Another Level of Complexity: Adaptability

In addition to managing hardware constraints, edge AI must adapt to changing conditions in real time. This is known as adaptive AI, and it allows models to refine their behavior based on dynamic environments.

Connor Imes, a Research Computer Scientist in ISI’s Computational Systems and Technology Division who specializes in adaptive systems, explains: “In a data center, you always have power, cooling, and high-speed network connectivity. The systems there don’t usually need to respond to dynamic changes.” He continued, “In contrast, an edge environment is out in the real world—such as your phone or car—and it's subject to all the dynamics that you and I are accustomed to dealing with and responding to in real time."

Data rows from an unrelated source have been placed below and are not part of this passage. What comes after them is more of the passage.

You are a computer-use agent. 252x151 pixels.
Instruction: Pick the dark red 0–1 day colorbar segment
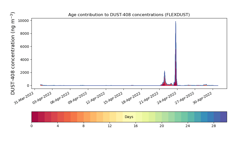tap(35, 117)
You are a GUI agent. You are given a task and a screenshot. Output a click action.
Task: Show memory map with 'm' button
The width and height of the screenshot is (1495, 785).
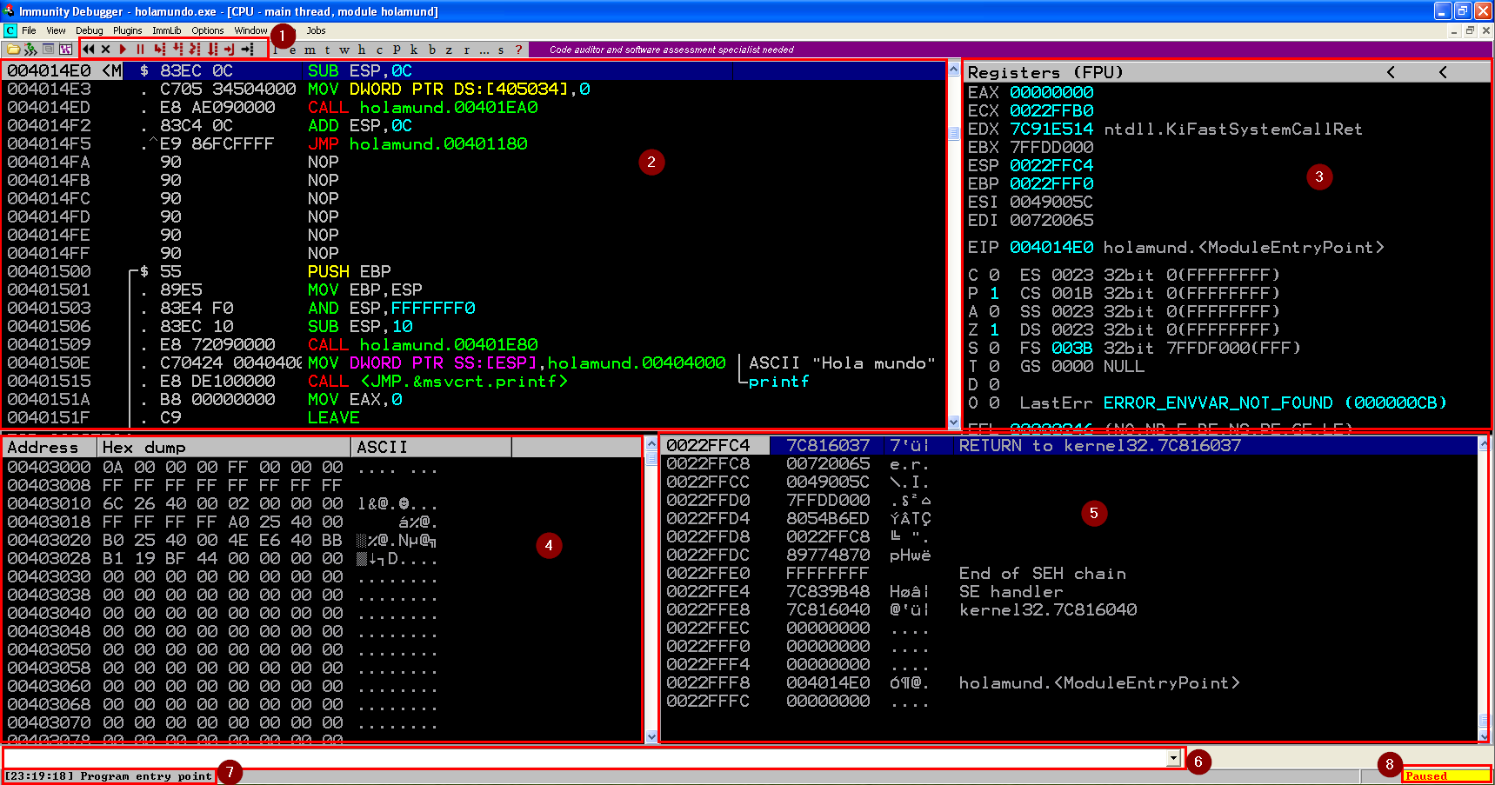310,50
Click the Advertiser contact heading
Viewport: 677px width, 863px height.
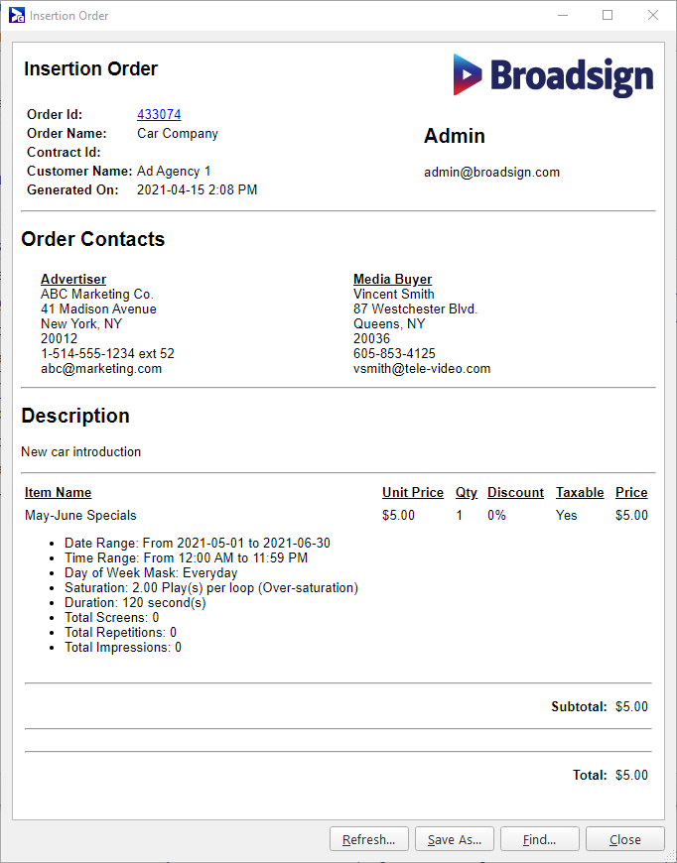73,280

Andrew Rittenbach, a lead scientist at ISI, explained a recent ISI project in which adaptive AI was used for wildfire mapping, making on-the-fly adjustments to process data quickly while ensuring the accuracy needed for practical use. He said: “Our model takes an image that’s collected by a satellite—from a camera or radar—and as output, it turns this highly complex image into a map of ones and zeros, where ones highlight where there’s fire, and zeros are where there’s no fire.” 

In this scenario, the ISI team tested the model on previously captured satellite and drone data, demonstrating how edge AI can prioritize speed and accuracy to deliver critical updates to ground-based incident commanders, showcasing its transformative potential in disaster management.

Pushing the Limits of Edge AI: From Earth to Mars

Edge AI has also taken flight beyond Earth, with ISI researchers collaborating with NASA to validate its potential in space. In 2021, NASA launched a miniature robot helicopter on Mars, powered by a Qualcomm Snapdragon processor. "We worked on the next generation of the Snapdragon processor used on the Mars helicopter. Working with NASA, we prototyped various AI algorithms for this analog of the Mars helicopter," Walters explained.

The Snapdragon processor, which includes an embedded GPU and digital signal processors (DSPs), allowed the team to explore the limits of what it could achieve in space. "We made interesting trade-offs between the GPUs and the DSPs and found that we could eke out more performance from the DSPs than the GPU, which was a bit of a surprise," Walters noted, demonstrating how ISI researchers are pushing edge AI to its limits, even in the harshest and most remote environments.

Looking Forward

As edge AI continues to advance, it promises to play an even larger role in our everyday lives. By bringing computational power closer to the data source, edge AI can improve the efficiency and effectiveness of technologies across a wide range of industries, from autonomous vehicles to wildlife monitoring. This shift will not only make AI smarter and faster but also extend its reach to areas where cloud connectivity is limited or non-existent.